Quantitative evaluation of microscopic injury with diffusion tensor imaging in a rat model of diffuse axonal injury

Abstract

Diffuse axonal injury (DAI) is the predominant effect of severe traumatic brain injury and contributes significantly to neurological deficits. However, it is difficult to diagnose or characterize non-invasively with conventional imaging. Our study provides significant validation of a visual and statistical diffusion tensor imaging (DTI) technique as compared with pathological and electron microscopic study in a rat DAI model at multiple predilection sites and time points following trauma. Two DTI parameters, fractional anisotropy (FA) and axial diffusivity (AD), were significantly reduced from 12 h to 5 days post-trauma, corresponding to pathological axonal injury. At 7 days post-trauma, FA remained decreased, whereas AD pseudo-normalized and radial diffusivity increased. The temporal alterations in DTI parameters were observed in multiple predilection sites, and the extent of the changes in these parameters correlated significantly with the severity of histologically visualized axonal injury, as assessed by integrated optical density of immunochemically stained injured axons with quantitative stereology.

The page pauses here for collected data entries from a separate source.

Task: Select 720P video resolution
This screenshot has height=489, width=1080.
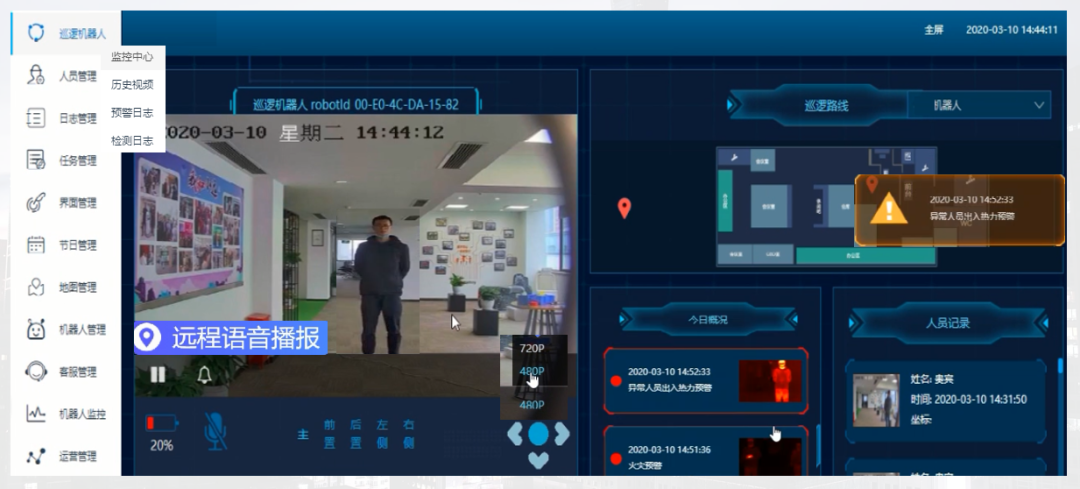Action: [x=532, y=348]
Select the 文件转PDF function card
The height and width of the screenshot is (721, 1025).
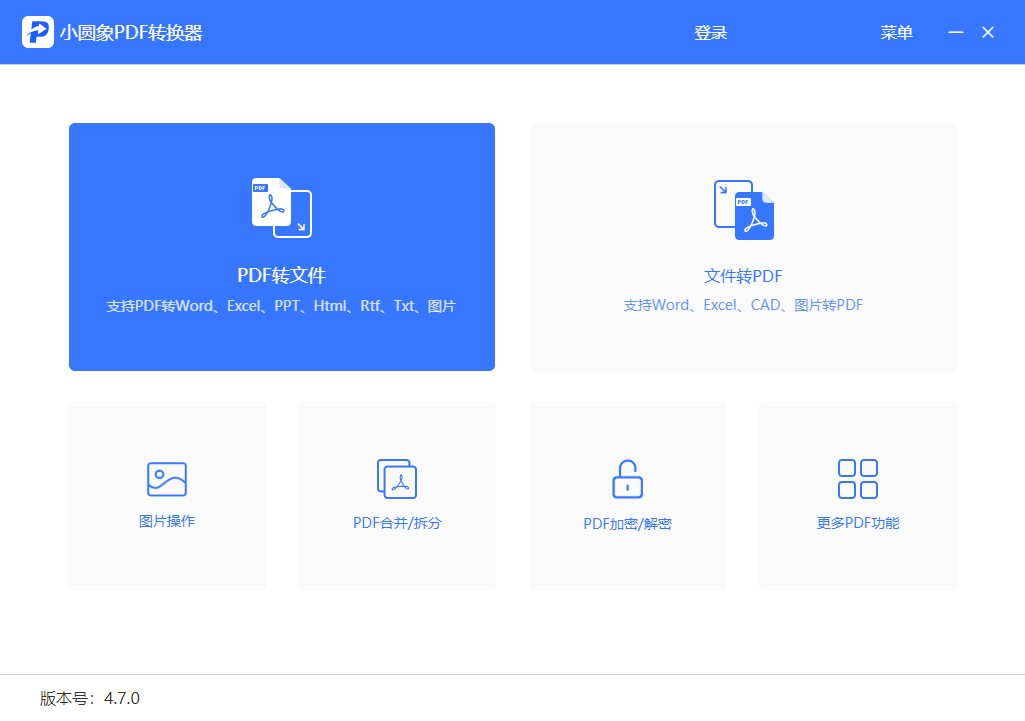743,246
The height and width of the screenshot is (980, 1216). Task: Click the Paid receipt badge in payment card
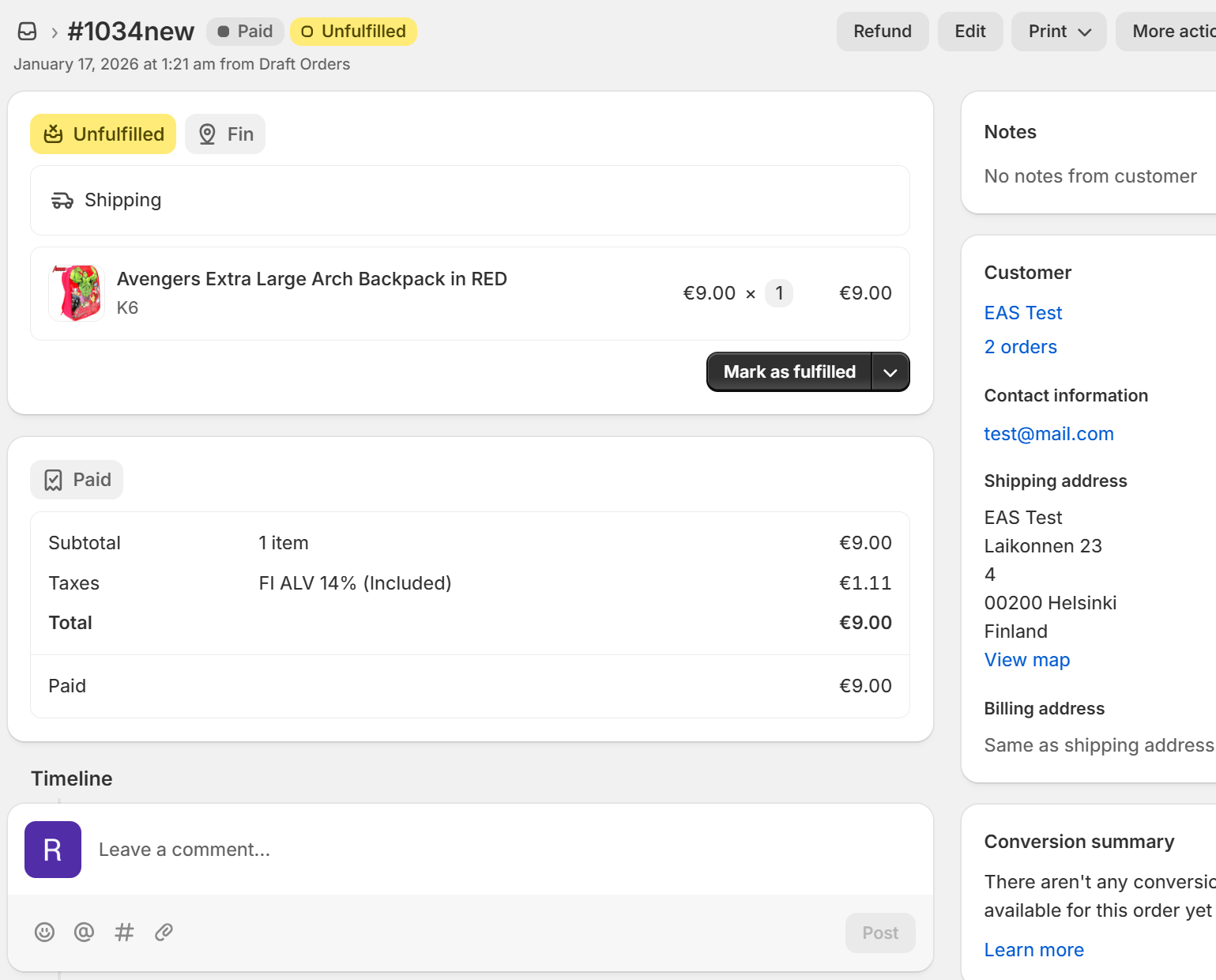77,480
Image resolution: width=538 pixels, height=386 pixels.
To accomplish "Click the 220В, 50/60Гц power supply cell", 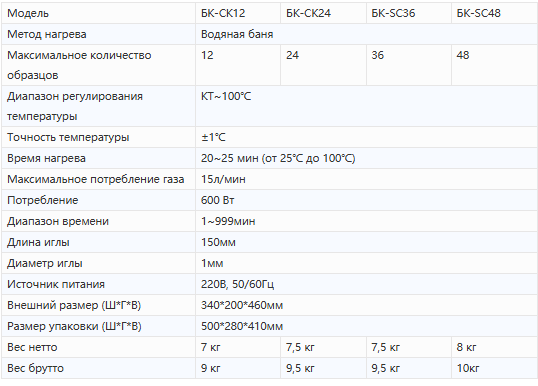I will coord(366,284).
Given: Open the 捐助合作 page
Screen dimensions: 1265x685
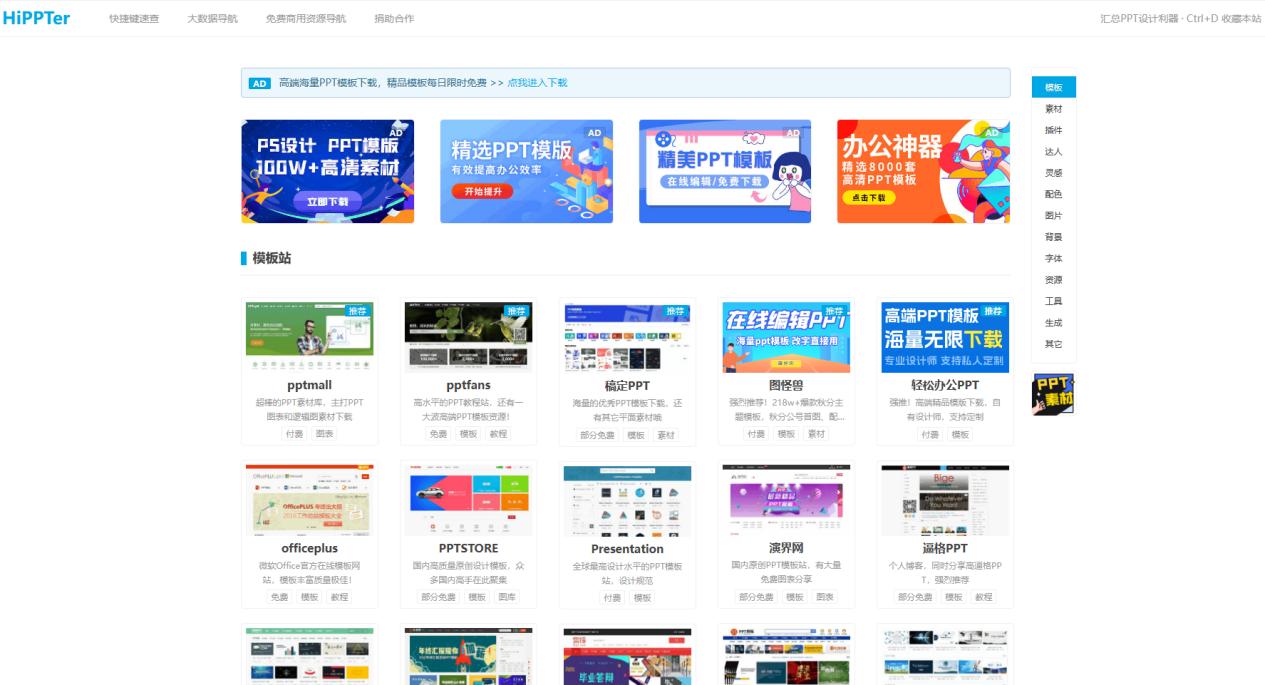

Although anatomical T2-weighted magnetic resonance images showed no abnormal signals in microscopic lesions, we detected and characterized axonal injury directly by DTI at each time point. These results demonstrate that DTI has significant potential as a non-invasive tool with which to quantitatively diagnose and evaluate microstructural injury in the experimental and clinical assessment of DAI. This method can assist in accurate evaluation of the extent of axonal injury, detection of severe predilection foci, determination of approximate time of injury, and monitoring of the pathogenic condition at the early post-injury stage.